[Work instructions] Output the lines from the one containing "You are a computer-use" through the final line, reproducing each word for word. Leave the pictures out.

[Stored rows]
- - - - -

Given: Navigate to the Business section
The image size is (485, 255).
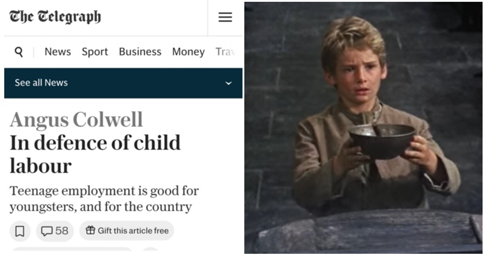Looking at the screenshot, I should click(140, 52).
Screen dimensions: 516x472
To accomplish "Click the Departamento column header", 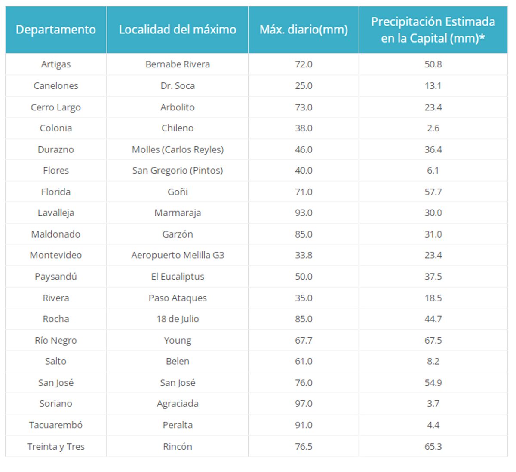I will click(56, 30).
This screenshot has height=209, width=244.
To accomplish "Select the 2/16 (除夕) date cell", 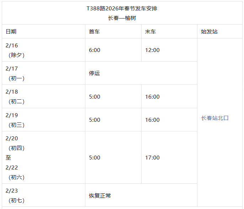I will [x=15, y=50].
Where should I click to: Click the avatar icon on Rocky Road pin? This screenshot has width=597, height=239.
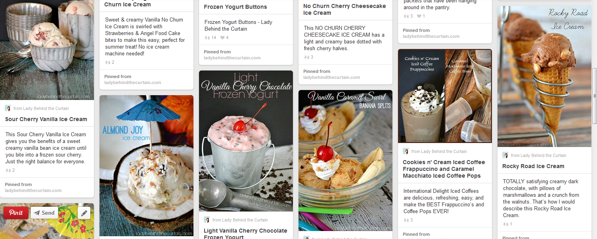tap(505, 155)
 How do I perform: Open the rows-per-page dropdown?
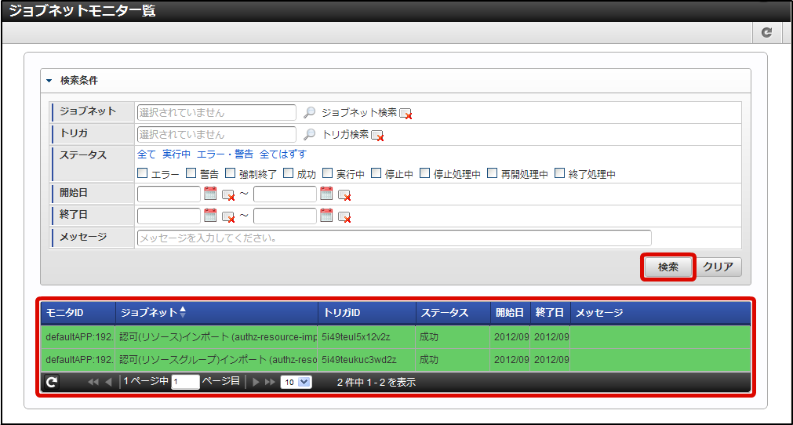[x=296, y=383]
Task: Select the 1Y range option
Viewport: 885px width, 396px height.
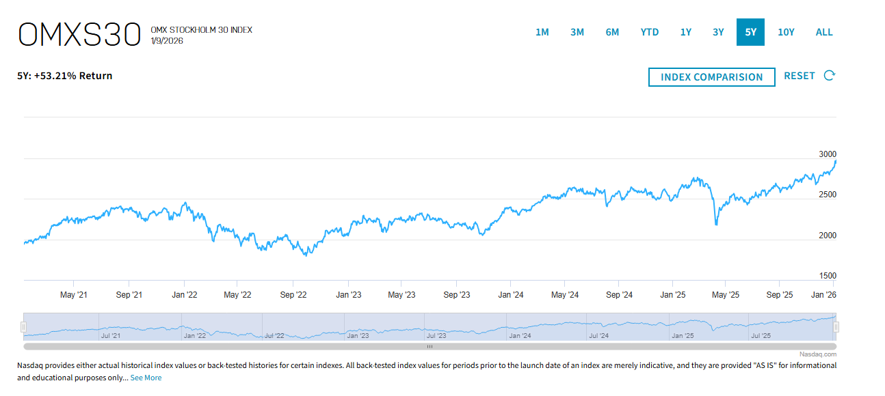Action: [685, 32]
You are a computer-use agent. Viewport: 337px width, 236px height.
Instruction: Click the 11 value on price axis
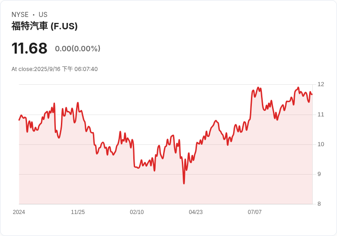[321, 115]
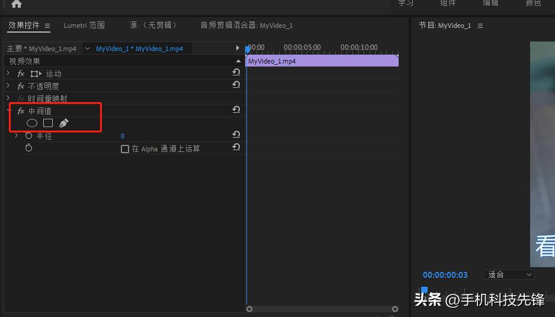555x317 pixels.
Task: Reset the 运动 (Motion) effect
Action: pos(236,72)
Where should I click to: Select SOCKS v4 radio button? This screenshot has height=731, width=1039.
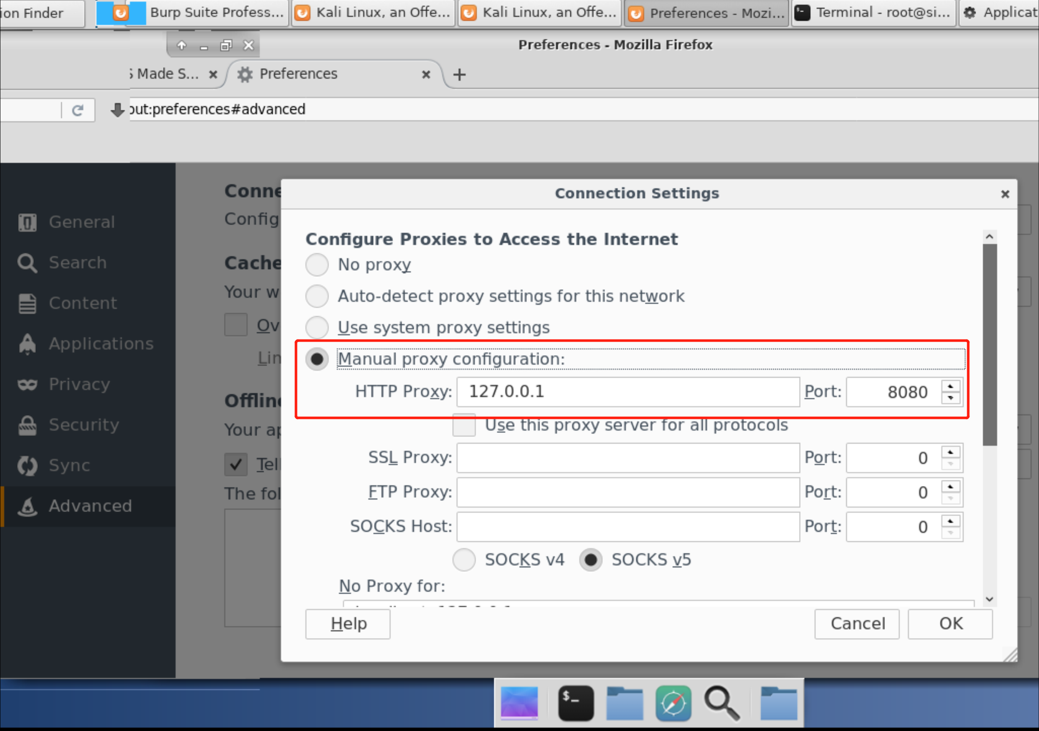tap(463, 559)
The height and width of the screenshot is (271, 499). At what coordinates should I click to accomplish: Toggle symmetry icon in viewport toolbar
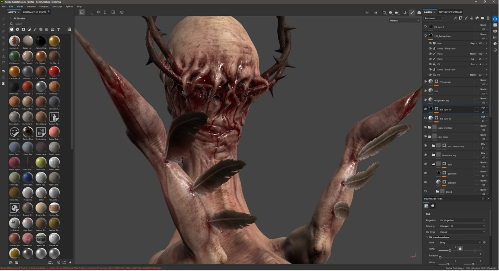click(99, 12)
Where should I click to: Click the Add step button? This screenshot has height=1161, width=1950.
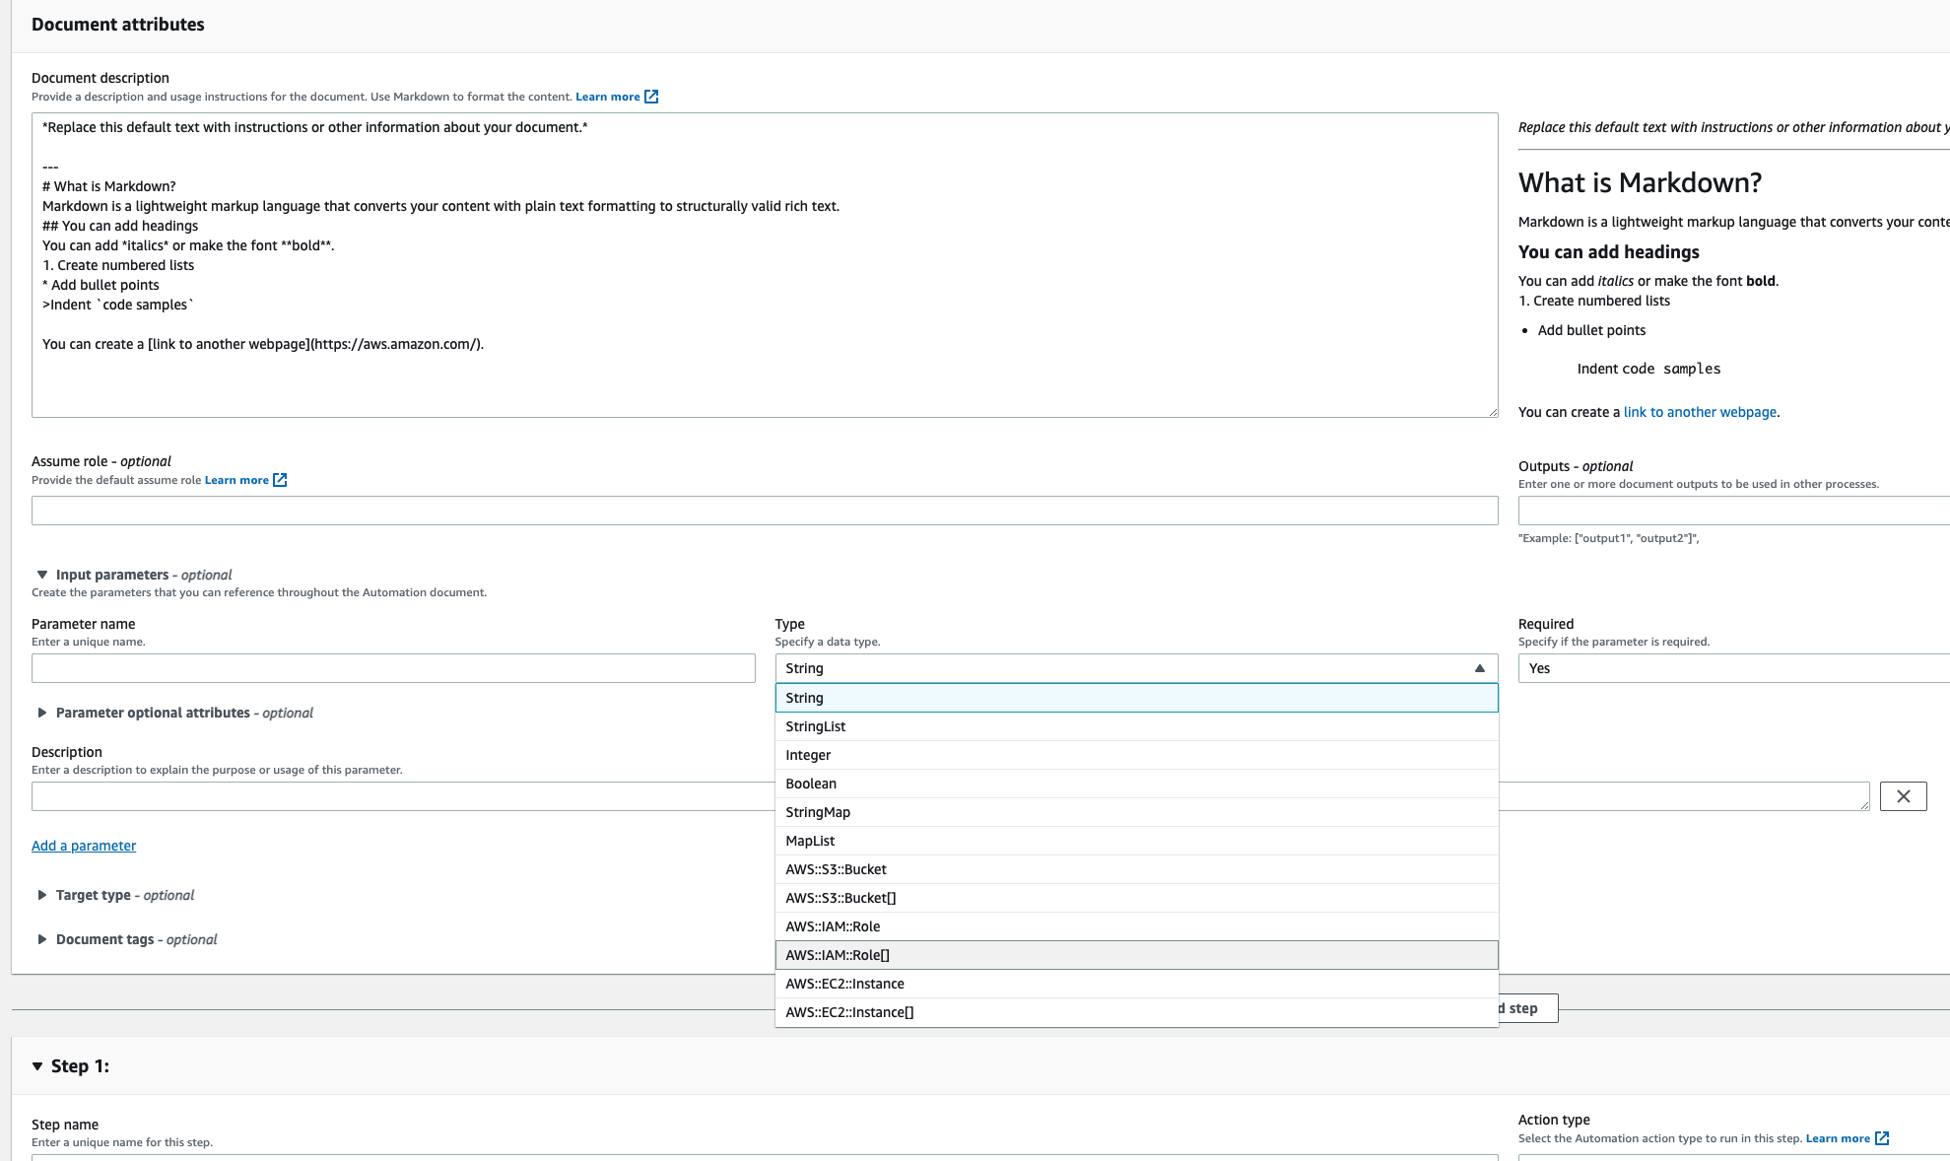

- - - - -

[Result]
You are a computer-use agent. Viewport: 337px width, 236px height.
Instruction: Click the 11 value on price axis
[321, 115]
555x317 pixels.
Task: Reset the 运动 (Motion) effect
Action: pos(236,72)
Where should I click to: Select SOCKS v4 radio button? This screenshot has height=731, width=1039.
tap(463, 559)
The height and width of the screenshot is (271, 499). At what coordinates should I click to accomplish: Toggle symmetry icon in viewport toolbar
click(99, 12)
Where should I click to: Click the Add step button? This screenshot has height=1161, width=1950.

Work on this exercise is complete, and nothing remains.